**What is being asked**
An identical copy of all the entries is the required result.

**Data under study**
BEGIN
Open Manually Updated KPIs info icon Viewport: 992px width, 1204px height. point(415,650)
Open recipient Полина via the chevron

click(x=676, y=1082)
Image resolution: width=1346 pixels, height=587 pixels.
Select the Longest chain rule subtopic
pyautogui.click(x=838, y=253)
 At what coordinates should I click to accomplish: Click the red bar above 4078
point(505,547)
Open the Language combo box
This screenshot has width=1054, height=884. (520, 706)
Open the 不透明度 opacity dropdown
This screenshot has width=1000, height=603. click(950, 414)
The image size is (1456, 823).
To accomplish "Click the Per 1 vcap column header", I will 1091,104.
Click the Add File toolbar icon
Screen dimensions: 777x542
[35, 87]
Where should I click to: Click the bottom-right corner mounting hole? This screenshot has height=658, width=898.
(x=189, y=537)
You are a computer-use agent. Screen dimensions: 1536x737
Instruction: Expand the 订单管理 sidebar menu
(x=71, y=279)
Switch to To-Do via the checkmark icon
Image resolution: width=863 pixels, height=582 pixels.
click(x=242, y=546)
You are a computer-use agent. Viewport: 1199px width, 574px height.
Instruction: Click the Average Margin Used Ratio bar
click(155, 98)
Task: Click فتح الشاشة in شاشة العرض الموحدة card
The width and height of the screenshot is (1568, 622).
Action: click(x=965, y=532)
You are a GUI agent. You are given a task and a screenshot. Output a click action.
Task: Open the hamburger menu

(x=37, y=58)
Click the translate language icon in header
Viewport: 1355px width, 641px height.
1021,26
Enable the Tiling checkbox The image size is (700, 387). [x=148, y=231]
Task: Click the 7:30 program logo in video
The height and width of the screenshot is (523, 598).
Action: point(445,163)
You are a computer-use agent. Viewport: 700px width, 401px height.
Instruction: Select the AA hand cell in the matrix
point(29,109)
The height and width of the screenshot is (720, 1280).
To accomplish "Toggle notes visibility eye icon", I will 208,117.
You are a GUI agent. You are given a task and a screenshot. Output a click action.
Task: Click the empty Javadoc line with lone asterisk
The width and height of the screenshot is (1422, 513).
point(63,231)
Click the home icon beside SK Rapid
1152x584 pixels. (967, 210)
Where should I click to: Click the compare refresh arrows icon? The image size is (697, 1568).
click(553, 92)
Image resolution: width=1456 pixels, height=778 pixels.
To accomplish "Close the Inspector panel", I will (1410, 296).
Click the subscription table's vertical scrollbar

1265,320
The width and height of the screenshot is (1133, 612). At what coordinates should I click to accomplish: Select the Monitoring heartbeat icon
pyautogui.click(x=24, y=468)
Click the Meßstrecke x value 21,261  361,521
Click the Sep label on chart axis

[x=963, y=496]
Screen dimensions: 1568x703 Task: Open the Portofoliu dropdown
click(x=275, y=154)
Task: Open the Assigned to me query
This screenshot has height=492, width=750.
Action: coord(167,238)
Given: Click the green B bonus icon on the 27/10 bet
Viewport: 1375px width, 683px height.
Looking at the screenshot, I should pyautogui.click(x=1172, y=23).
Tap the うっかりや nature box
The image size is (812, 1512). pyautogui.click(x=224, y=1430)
END
**Solution for this problem**
Open Manually Updated KPIs info icon Viewport: 992px width, 1204px height. point(415,650)
Open recipient Полина via the chevron

click(x=676, y=1082)
Image resolution: width=1346 pixels, height=587 pixels.
Select the Longest chain rule subtopic
pyautogui.click(x=838, y=253)
 At what coordinates should I click to accomplish: Click the red bar above 4078
point(505,547)
Open the Language combo box
This screenshot has width=1054, height=884. (520, 706)
Open the 不透明度 opacity dropdown
This screenshot has width=1000, height=603. click(950, 414)
The image size is (1456, 823).
To accomplish "Click the Per 1 vcap column header", I will 1091,104.
Click the Add File toolbar icon
Screen dimensions: 777x542
[35, 87]
Where should I click to: Click the bottom-right corner mounting hole? This screenshot has height=658, width=898.
(x=189, y=537)
You are a computer-use agent. Screen dimensions: 1536x737
Instruction: Expand the 订单管理 sidebar menu
(x=71, y=279)
Switch to To-Do via the checkmark icon
Image resolution: width=863 pixels, height=582 pixels.
click(x=242, y=546)
You are a computer-use agent. Viewport: 1199px width, 574px height.
Instruction: Click the Average Margin Used Ratio bar
click(155, 98)
Task: Click فتح الشاشة in شاشة العرض الموحدة card
The width and height of the screenshot is (1568, 622).
Action: click(x=965, y=532)
You are a GUI agent. You are given a task and a screenshot. Output a click action.
Task: Open the hamburger menu

(x=37, y=58)
Click the translate language icon in header
Viewport: 1355px width, 641px height.
1021,26
Enable the Tiling checkbox The image size is (700, 387). [x=148, y=231]
Task: Click the 7:30 program logo in video
The height and width of the screenshot is (523, 598).
Action: point(445,163)
You are a computer-use agent. Viewport: 700px width, 401px height.
Instruction: Select the AA hand cell in the matrix
point(29,109)
The height and width of the screenshot is (720, 1280).
To accomplish "Toggle notes visibility eye icon", I will 208,117.
You are a GUI agent. You are given a task and a screenshot. Output a click action.
Task: Click the empty Javadoc line with lone asterisk
The width and height of the screenshot is (1422, 513).
point(63,231)
Click the home icon beside SK Rapid
1152x584 pixels. (967, 210)
Where should I click to: Click the compare refresh arrows icon? The image size is (697, 1568).
click(553, 92)
Image resolution: width=1456 pixels, height=778 pixels.
To accomplish "Close the Inspector panel", I will (1410, 296).
Click the subscription table's vertical scrollbar

1265,320
The width and height of the screenshot is (1133, 612). At what coordinates should I click to accomplish: Select the Monitoring heartbeat icon
pyautogui.click(x=24, y=468)
Click the Meßstrecke x value 21,261  361,521
Click the Sep label on chart axis

[x=963, y=496]
Screen dimensions: 1568x703 Task: Open the Portofoliu dropdown
click(x=275, y=154)
Task: Open the Assigned to me query
This screenshot has height=492, width=750.
Action: coord(167,238)
Given: Click the green B bonus icon on the 27/10 bet
Viewport: 1375px width, 683px height.
Looking at the screenshot, I should pyautogui.click(x=1172, y=23).
Tap the うっかりや nature box
The image size is (812, 1512). pyautogui.click(x=224, y=1430)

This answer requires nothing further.